_Task details:_ Update the part of the records that opens with the line containing "Given: Click the Voices microphone icon" and closes with the line containing "tap(866, 383)" by changing "three-dot" to "overflow", keeping everything else the same. Return only those lines.

[Recorded data]
(begin)

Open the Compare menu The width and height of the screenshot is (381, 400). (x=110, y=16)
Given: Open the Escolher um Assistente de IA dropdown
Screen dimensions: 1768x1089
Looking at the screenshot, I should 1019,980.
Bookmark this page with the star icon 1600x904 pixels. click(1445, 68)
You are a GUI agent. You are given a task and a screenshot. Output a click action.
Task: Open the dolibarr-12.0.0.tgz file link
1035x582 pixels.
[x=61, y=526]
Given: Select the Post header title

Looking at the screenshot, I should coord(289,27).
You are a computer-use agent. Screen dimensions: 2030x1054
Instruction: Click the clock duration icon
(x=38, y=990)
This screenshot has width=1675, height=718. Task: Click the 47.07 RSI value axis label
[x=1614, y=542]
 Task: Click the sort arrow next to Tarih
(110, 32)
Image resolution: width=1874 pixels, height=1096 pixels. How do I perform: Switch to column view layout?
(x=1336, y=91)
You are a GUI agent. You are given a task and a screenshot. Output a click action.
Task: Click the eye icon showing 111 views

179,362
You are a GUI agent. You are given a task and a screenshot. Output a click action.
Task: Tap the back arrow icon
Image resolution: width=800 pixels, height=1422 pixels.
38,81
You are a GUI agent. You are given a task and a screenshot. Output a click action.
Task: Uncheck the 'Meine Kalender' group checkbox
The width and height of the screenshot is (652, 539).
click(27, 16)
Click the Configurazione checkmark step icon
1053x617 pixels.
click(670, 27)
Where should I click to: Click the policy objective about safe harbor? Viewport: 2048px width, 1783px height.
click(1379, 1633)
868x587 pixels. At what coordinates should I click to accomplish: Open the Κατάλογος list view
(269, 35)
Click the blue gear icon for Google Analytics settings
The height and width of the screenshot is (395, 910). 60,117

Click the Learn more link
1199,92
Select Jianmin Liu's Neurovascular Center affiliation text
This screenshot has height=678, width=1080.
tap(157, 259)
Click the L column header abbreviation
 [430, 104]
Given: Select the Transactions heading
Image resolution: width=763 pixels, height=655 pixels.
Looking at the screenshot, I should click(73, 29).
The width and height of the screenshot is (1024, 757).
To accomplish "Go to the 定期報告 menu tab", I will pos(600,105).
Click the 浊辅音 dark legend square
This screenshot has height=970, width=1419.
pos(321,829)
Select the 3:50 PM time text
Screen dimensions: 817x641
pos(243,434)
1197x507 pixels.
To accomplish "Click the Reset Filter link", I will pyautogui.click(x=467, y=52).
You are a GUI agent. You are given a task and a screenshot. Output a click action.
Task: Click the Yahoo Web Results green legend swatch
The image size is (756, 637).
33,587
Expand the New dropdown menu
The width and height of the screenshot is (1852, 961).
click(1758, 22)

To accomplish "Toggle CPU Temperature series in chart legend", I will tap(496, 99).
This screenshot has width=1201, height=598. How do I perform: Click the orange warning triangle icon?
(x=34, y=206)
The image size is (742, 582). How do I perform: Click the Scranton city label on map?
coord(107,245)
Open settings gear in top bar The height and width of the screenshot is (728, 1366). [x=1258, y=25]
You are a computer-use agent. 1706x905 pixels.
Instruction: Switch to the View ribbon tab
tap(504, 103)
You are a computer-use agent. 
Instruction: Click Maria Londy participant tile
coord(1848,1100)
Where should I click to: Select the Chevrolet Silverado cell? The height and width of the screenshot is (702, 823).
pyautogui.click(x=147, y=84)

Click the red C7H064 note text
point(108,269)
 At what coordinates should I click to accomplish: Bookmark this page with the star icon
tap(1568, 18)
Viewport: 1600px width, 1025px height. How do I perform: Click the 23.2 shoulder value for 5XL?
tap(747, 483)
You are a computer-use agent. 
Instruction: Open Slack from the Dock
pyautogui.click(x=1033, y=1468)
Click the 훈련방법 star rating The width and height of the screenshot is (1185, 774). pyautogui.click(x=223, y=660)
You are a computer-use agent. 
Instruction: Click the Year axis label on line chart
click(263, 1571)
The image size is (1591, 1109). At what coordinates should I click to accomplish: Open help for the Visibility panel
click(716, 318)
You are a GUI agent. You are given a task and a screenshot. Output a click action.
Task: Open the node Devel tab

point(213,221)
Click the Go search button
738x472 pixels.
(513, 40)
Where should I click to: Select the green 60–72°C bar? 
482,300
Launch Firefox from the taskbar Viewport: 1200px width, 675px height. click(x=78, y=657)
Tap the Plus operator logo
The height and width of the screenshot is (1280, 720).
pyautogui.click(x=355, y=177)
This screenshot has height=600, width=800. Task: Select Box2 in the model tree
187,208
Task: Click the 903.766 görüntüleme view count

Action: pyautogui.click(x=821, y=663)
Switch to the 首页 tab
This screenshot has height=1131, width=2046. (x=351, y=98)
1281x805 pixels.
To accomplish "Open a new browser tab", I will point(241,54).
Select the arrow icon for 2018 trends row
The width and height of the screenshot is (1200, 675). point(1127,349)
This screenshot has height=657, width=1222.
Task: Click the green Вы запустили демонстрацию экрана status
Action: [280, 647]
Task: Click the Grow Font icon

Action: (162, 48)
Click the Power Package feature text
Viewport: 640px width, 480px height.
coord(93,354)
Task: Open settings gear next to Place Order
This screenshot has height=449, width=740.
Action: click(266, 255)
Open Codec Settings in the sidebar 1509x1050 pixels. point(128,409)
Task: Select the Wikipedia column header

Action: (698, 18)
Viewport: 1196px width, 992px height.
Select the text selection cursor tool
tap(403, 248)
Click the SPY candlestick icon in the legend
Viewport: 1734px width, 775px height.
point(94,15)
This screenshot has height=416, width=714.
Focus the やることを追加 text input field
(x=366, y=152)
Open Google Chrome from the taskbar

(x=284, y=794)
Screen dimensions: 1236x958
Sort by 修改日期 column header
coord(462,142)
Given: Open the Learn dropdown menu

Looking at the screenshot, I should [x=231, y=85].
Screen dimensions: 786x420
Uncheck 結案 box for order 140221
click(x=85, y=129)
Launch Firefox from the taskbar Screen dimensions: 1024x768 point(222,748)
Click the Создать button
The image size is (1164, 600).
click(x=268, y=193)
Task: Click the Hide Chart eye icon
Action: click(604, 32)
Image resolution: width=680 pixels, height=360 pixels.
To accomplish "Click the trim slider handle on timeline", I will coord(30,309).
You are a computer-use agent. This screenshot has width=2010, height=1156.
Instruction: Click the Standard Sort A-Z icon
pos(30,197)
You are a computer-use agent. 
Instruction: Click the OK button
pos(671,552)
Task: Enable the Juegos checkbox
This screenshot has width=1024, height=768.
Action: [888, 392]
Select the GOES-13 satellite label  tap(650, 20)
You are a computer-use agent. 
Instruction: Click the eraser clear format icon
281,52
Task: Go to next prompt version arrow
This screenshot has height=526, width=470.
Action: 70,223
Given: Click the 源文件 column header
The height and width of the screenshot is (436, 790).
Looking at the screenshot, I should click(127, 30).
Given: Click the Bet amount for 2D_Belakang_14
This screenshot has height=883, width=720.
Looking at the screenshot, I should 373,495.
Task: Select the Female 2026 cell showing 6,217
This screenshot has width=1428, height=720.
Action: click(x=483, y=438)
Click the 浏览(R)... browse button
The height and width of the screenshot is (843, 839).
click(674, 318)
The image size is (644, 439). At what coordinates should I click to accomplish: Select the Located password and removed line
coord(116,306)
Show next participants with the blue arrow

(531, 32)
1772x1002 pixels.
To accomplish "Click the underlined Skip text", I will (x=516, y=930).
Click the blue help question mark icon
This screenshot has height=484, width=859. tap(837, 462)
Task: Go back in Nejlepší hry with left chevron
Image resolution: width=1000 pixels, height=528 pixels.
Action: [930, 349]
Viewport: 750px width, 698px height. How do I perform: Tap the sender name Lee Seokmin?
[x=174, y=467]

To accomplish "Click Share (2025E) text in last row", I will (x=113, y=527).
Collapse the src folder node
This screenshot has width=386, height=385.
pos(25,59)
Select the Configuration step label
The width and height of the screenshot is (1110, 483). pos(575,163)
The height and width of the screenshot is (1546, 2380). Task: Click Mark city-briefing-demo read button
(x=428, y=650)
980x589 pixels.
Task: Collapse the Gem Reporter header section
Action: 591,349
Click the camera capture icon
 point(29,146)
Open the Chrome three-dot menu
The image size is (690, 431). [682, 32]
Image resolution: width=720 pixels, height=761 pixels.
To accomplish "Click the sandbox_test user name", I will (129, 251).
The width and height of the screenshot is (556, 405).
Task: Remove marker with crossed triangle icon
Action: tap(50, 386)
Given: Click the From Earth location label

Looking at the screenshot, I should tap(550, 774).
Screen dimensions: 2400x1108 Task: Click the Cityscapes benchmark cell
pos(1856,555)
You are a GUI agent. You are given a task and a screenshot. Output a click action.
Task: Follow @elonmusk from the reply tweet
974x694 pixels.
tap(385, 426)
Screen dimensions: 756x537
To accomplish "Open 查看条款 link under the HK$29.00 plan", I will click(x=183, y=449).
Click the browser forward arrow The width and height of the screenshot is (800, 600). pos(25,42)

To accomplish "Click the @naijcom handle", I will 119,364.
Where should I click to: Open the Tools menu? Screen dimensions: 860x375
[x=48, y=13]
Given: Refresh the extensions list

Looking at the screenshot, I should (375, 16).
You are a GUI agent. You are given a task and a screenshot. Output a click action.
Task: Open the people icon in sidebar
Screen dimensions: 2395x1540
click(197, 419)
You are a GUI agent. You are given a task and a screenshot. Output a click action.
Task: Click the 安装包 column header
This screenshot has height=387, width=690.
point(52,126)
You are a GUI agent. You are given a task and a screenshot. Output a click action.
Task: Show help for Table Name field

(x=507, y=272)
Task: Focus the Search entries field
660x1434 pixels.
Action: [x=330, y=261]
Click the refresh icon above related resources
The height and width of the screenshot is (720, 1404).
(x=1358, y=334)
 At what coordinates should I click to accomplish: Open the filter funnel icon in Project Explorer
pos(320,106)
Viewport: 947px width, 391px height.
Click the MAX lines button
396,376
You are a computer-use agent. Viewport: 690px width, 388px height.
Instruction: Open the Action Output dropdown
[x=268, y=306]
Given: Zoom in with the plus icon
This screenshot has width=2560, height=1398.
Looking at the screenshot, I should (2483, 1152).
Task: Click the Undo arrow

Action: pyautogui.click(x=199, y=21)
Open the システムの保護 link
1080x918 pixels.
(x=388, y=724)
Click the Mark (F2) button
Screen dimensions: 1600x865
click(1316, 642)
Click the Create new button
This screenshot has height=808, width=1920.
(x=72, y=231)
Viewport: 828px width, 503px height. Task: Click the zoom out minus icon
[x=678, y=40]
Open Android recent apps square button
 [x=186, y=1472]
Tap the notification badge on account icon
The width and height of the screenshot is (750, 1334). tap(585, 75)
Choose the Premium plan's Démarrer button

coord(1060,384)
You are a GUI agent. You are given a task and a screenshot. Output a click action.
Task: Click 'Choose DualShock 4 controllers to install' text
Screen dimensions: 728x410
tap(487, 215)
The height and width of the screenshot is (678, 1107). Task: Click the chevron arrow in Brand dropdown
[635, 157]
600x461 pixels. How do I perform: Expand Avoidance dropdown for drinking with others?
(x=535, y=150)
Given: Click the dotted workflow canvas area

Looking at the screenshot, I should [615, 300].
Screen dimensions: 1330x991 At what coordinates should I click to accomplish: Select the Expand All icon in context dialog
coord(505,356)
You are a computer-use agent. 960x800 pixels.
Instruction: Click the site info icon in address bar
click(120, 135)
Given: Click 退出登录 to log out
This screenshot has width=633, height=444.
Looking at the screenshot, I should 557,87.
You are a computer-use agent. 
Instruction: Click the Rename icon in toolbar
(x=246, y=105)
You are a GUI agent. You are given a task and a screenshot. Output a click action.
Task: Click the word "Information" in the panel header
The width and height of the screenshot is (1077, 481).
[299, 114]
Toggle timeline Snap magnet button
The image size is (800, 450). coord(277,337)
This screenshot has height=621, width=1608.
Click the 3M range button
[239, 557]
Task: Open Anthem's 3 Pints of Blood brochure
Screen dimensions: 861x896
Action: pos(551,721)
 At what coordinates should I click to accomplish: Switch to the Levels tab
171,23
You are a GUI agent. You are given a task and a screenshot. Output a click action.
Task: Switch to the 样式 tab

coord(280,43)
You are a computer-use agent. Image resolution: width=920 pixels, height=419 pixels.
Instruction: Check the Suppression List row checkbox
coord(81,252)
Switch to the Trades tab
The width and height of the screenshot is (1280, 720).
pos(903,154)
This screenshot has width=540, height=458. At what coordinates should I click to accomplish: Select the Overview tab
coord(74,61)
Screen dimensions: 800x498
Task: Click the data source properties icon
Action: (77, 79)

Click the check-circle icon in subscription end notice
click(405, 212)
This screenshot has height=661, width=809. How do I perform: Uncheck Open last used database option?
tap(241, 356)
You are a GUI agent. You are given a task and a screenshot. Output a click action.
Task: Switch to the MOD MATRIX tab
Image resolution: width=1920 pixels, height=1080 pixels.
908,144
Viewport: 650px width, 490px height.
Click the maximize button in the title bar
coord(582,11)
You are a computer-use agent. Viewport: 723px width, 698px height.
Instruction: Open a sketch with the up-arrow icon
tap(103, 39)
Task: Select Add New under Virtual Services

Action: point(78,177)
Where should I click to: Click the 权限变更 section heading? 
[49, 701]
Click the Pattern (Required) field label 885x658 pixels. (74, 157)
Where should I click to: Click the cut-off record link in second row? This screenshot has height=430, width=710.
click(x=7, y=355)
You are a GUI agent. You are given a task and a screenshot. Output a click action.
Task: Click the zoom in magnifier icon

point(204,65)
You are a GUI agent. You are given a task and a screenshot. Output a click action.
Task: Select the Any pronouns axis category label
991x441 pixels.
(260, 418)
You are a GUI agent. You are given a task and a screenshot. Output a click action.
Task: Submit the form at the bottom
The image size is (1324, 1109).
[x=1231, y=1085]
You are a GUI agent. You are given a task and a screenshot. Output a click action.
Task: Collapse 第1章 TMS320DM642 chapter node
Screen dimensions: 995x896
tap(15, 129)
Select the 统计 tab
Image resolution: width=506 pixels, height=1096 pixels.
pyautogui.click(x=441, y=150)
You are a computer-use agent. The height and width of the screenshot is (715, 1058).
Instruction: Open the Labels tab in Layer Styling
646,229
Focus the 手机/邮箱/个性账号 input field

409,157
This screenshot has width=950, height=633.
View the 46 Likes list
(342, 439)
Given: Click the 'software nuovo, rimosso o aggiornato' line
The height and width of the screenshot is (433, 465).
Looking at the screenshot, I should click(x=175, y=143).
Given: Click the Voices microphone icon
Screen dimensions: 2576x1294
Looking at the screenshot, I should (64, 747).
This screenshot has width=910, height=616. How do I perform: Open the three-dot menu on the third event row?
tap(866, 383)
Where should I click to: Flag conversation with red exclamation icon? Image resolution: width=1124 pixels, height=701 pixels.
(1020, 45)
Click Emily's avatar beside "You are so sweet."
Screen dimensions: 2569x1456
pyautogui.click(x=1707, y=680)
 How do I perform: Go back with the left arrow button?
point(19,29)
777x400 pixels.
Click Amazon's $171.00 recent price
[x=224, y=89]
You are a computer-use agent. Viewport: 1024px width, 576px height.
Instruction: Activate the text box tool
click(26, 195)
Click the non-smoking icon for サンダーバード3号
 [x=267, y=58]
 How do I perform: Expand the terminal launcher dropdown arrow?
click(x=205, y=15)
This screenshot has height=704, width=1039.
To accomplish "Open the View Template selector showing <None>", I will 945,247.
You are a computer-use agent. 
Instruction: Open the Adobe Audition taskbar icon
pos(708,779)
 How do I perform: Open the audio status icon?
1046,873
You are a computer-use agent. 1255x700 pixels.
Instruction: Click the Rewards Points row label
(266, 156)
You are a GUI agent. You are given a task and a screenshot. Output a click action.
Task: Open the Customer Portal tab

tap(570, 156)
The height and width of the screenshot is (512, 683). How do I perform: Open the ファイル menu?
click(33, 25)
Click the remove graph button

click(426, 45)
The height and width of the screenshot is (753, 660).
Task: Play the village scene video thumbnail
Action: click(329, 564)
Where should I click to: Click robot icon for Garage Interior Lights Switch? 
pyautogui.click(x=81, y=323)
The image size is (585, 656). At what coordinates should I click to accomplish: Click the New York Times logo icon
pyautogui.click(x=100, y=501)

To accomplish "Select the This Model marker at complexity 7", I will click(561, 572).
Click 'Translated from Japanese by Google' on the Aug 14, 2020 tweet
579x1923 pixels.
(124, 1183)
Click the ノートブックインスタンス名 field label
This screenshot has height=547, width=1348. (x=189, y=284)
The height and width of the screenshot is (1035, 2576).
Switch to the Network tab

(end)

_Solution to this exercise:_
Given: Click the Voices microphone icon
Screen dimensions: 2576x1294
Looking at the screenshot, I should (64, 747).
This screenshot has width=910, height=616. How do I perform: Open the overflow menu on the third event row?
tap(866, 383)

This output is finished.